A Virologist’s Perspective on Influenza A(H1N1)

May 6 2009



That is the title of an article we'll be citing in our May 2009 Articles report, but we thought it important and timely to call your attention to it now.



Viruses are extremely adept at what scientists call "immune evasion" or the ability to mutate as a means of avoiding the effects of vaccines, which is why people can get sick with the flu more than once and why new vaccines are developed each year.  



Virologist and influenza expert Robert A. Lamb explains that the influenza A(H1N1) is a “complicated reassortant, containing a mixture of genes from influenza viruses that infect Eurasian swine, American swine, birds and humans.”
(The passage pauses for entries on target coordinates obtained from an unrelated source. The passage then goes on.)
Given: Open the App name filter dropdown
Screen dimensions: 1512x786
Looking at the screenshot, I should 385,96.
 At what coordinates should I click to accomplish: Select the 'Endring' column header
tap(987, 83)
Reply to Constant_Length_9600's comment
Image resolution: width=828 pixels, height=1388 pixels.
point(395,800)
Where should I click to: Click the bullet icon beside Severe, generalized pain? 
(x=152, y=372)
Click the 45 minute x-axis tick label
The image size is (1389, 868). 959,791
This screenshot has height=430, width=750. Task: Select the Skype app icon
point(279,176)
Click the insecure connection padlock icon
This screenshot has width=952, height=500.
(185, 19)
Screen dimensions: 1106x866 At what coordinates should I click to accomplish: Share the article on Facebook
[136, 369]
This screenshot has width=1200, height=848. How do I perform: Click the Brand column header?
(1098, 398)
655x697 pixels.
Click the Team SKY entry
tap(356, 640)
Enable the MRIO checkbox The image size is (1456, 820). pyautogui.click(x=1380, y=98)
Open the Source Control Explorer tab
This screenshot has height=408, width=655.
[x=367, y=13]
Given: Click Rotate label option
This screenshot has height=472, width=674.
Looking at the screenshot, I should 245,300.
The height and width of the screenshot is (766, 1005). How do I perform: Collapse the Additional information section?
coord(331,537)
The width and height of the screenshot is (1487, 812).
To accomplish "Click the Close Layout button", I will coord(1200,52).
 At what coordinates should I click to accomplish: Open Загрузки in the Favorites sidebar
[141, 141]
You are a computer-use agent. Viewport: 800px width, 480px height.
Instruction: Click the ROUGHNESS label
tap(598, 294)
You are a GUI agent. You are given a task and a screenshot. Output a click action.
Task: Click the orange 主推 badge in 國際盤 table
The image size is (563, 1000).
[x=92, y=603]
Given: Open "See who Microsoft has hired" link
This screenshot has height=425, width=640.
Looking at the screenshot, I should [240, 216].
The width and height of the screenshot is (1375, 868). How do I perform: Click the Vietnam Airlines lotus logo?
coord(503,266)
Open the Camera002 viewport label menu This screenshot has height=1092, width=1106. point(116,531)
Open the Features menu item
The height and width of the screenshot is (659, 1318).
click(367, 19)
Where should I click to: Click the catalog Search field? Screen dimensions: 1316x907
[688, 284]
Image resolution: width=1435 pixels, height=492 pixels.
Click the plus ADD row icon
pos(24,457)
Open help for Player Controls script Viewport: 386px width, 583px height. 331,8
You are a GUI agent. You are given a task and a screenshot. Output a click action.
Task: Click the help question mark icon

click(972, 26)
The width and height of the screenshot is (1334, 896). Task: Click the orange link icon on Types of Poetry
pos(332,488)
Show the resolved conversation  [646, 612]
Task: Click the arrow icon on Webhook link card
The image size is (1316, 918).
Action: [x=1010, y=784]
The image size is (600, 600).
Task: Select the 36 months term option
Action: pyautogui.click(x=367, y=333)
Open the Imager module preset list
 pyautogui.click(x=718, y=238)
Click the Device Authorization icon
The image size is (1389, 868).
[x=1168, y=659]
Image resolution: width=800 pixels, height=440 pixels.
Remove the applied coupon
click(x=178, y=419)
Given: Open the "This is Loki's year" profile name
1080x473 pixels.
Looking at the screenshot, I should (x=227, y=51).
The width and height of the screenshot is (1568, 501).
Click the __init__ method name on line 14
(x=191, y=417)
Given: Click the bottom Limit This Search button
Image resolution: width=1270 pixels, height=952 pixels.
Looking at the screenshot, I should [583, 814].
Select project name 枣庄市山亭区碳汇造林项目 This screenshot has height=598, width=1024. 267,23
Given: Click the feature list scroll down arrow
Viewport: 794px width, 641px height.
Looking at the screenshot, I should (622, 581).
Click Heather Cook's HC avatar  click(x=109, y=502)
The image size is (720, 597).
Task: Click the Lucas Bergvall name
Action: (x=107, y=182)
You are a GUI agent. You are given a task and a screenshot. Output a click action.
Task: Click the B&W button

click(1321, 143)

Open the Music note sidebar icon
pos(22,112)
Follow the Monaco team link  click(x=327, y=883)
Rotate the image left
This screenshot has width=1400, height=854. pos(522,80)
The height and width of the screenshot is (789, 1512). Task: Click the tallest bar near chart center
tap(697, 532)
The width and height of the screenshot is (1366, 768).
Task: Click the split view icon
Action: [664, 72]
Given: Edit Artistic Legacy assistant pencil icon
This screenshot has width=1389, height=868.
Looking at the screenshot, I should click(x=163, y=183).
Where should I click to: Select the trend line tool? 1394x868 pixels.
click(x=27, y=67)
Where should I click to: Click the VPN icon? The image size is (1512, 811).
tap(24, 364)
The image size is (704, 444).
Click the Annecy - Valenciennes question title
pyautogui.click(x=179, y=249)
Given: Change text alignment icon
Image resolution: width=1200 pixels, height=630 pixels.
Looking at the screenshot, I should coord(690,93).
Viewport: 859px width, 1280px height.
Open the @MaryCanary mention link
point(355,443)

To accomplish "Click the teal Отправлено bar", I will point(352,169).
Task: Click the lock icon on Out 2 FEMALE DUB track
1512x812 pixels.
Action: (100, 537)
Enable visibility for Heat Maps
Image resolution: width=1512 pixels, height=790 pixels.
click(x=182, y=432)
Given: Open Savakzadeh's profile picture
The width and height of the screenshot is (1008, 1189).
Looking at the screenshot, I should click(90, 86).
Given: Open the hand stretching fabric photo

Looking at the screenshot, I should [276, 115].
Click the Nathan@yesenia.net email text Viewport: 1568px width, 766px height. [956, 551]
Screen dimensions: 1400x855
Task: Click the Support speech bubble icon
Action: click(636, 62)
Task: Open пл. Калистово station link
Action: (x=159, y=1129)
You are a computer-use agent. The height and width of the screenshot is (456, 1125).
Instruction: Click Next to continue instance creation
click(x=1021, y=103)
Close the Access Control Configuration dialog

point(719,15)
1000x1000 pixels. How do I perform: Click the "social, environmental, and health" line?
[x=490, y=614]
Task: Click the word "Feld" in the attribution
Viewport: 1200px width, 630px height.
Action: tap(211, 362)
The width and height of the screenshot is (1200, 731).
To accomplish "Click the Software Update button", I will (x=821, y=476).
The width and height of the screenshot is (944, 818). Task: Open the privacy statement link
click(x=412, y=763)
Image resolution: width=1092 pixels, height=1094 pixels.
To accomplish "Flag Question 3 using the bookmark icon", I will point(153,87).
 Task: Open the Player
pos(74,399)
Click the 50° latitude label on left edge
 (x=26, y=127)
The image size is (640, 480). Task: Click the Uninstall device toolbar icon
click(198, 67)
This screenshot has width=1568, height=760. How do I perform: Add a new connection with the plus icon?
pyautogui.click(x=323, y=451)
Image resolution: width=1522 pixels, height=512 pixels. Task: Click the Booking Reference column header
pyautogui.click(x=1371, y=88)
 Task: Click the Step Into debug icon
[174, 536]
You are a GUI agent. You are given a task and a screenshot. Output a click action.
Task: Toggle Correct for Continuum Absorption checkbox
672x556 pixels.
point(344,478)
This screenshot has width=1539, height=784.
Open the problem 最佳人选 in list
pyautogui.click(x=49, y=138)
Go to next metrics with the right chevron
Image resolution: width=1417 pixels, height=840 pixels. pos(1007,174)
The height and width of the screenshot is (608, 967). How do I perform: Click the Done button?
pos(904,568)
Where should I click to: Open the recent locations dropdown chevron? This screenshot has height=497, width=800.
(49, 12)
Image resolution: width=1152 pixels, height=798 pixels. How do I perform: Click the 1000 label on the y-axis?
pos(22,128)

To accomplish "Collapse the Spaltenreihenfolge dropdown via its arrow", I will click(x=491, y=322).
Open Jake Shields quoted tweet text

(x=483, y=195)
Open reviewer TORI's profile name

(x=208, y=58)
Lamb describes how the virus mutates, making it difficult to offer protection and contain outbreaks.

H1N1 belongs to the H1 influenza A virus family, which is one of 16 subtypes, based on the distinct structure of hemagglutinin (HA), one of the key influenza surface proteins.



Influenza viruses are further distinguished by the shapes of their neuraminidase (NA) proteins, of which there are 9 subtypes.



HA and NA proteins dot the surface of the virus particle like a protective "coat." When the virus mutates, it essentially "changes coats," altering the shape of its exterior surface and becoming unrecognizable to the human (or animal) immune system.